Rachel, who struggles with the reality of her Replicant-ness, adds an interesting twist to the debate on human vs. Replicant as well. In the scene after she saves Deckard’s life, the two have an intimate conversation that addresses the questioning of both characters’ identities. As the two sip liquor out of shot glasses, Deckard notes that the shakes they have are “part of the business.” Rachel corrects him, noting, “I’m not in the business. I am the business.” This moment of self-realization changes the dynamic of their relationship: she is his prey. But soon after, as Rachel presses Deckard for more information regarding her existence as a Replicant, she poses him a question that fundamentally calls into question his identity: “You know that Voigt-Kampf test of yours?
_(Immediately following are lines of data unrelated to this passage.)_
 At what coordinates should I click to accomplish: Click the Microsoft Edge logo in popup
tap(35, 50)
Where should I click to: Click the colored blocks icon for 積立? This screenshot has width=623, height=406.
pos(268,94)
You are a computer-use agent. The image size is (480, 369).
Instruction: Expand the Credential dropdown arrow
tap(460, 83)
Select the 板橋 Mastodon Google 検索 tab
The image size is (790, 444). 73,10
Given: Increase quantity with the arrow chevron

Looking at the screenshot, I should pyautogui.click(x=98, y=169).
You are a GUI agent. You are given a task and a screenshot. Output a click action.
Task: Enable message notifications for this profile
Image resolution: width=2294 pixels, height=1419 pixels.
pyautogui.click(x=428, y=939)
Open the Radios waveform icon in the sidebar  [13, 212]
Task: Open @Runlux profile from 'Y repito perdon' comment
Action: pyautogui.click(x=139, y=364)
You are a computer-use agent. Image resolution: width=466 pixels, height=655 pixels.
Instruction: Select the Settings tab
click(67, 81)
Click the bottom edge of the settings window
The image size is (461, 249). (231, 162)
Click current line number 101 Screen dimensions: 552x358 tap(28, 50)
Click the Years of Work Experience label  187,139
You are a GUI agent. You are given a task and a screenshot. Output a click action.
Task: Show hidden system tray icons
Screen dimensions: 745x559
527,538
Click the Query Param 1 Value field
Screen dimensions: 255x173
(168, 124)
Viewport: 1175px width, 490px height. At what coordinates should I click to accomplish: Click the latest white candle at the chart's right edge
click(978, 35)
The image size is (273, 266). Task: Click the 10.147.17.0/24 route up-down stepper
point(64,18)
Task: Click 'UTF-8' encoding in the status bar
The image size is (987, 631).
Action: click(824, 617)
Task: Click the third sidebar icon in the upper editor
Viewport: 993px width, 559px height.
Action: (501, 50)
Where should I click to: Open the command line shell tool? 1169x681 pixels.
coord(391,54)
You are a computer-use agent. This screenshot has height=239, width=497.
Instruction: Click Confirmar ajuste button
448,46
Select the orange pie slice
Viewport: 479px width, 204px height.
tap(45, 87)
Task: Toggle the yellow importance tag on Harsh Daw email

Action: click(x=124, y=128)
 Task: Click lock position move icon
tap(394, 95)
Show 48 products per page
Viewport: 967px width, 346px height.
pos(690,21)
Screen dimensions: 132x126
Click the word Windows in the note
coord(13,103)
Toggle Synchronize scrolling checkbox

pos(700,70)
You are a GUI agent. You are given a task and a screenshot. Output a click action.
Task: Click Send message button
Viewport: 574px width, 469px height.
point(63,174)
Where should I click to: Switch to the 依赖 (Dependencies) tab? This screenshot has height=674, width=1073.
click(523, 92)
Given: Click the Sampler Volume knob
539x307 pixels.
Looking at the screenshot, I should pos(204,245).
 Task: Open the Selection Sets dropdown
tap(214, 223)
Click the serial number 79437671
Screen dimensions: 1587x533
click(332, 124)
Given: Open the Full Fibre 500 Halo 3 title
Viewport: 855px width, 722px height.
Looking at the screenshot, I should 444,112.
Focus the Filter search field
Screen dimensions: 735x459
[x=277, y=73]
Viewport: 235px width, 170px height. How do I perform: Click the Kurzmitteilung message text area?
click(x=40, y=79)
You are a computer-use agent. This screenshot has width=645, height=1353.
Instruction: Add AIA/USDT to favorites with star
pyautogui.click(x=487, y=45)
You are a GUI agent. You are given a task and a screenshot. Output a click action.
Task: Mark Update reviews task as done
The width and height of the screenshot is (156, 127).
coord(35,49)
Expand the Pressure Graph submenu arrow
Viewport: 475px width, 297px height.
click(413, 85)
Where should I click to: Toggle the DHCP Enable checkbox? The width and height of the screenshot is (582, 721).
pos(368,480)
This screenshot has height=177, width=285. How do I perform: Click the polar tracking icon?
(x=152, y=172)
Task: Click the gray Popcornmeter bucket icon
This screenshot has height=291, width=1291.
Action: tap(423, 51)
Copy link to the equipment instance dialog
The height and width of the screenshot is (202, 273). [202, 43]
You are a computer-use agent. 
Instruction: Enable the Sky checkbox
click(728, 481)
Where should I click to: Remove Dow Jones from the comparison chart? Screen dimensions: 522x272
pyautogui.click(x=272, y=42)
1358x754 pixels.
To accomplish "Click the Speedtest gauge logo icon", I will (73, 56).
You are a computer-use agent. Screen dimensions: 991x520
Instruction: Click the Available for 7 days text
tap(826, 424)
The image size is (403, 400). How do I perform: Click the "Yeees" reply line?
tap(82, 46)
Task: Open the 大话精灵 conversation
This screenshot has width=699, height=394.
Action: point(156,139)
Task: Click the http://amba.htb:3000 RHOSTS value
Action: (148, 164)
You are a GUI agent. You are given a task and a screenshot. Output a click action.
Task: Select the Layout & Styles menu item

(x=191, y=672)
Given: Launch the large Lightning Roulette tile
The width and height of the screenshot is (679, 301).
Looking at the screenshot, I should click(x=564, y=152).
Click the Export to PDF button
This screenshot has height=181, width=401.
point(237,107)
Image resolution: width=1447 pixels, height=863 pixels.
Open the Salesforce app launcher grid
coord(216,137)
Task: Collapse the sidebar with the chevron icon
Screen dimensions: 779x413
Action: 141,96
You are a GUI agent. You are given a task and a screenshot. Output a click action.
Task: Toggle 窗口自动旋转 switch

Did you ever take that test yourself?” Ridley Scott, having employed still, controlled camerawork, breaks this precedent and uses handheld as he focuses in on Rachel. This moment bristles with electricity and sends the audience’s head spinning. What if Deckard is a Replicant as well? There is no way for us to be sure of his humanity; the Blade Runner units were assembled in response to the Replicant uprising and, for all we know, they could be technological creations as well. Whose human after all?


The answer of Deckard’s Replicantness is beyond the point. It doesn’t really matter if he is human or Replicant because both, as evidenced by Roy, suffer the same existential anguish. Though Roy’s suffering is more imminent than most everyone else’s—his life is about to come to an end, about to end without him having made sense of it—his struggle is a universal one. Every human must cope with a shared fate: death. Everyone struggles to break free from the ropes of the created world and make meaning of one’s existence. The true thesis of the film is that, in creating machines that are increasingly intelligent, we will endow them with the same, unanswerable question we all face: in the end, what does it all mean?